[Pioneers of the Old South by Mary Johnston]@TWC D-Link bookPioneers of the Old South CHAPTER II 10/30
This gentleman, it is true, had not wandered, fought, and companioned with romance in America, but he had done so everywhere else. He had as yet no experience with Indians, but he could conceive that rough experiences were rough experiences, whether in Europe, Asia, Africa, or America.
And as he knew there was a family likeness among dangerous happenings, so also he found one among remedies, and he had a bag full of stories of strange happenings and how they should be met. They were going the old, long West Indies sea road.

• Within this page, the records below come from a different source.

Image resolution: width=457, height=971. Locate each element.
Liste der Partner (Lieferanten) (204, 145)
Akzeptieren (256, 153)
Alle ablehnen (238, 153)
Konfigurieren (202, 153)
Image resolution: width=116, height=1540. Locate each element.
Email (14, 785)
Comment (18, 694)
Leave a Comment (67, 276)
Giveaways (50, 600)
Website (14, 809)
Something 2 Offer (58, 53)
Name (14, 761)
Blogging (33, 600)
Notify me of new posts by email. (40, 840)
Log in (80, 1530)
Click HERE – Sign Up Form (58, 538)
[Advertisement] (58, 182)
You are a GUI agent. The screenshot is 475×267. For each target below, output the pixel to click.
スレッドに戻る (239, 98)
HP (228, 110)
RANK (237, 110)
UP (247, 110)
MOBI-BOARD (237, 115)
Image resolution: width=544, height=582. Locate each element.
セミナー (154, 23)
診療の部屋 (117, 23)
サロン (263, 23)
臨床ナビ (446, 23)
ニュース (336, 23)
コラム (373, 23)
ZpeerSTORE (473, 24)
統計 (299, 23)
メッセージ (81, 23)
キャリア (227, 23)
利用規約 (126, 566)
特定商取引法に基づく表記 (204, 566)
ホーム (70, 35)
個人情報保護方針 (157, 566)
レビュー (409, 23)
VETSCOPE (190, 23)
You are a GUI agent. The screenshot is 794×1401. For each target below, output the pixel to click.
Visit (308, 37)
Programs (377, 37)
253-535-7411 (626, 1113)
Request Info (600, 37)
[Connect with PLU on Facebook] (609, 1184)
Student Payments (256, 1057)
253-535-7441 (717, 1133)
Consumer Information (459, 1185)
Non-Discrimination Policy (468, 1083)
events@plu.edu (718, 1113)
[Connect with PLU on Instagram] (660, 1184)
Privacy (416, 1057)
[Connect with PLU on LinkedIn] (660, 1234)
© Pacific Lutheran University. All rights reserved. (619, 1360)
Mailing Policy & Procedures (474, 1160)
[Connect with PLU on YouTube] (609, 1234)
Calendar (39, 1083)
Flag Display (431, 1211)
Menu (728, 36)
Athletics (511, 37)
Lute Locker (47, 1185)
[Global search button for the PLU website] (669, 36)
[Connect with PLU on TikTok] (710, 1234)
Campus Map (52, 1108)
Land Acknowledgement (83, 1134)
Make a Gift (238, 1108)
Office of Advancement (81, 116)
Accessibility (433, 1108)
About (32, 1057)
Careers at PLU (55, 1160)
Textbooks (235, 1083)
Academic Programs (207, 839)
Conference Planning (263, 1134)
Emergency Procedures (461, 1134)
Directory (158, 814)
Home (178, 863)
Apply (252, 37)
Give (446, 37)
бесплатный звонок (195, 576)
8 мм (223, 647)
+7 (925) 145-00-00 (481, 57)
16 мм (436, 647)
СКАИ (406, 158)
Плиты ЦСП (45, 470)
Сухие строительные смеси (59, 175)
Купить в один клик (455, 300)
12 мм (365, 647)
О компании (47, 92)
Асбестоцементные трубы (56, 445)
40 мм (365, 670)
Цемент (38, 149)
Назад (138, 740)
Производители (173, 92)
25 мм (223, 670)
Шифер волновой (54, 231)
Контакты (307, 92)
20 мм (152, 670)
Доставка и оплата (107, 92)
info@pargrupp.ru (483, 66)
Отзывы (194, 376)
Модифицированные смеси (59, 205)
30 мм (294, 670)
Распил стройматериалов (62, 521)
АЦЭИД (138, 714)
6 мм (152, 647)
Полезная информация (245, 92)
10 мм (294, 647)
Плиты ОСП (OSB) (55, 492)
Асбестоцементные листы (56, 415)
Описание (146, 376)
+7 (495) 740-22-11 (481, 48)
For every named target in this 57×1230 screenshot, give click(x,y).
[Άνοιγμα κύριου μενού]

There was time enough for talking, wondering, considering the past, fantastically building up the future.
Meeting in the ships' cabins over ale tankards, pacing up and down the small high-raised poop-decks, leaning idle over the side, watching the swirling dark-blue waters or the stars of night, lying idle upon the deck, propped by the mast while the trade-winds blew and up beyond sail and rigging curved the sky--they had time enough indeed to plan for marvels! If they could have seen ahead, what pictures of things to come they might have beheld rising, falling, melting one into another! Certain of the men upon the Susan Constant, the Goodspeed, and the Discovery stand out clearly, etched against the sky. Christopher Newport might be forty years old.
He had been of Raleigh's captains and was chosen, a very young man, to bring to England from the Indies the captured great carrack, Madre de Dios, laden with fabulous treasure.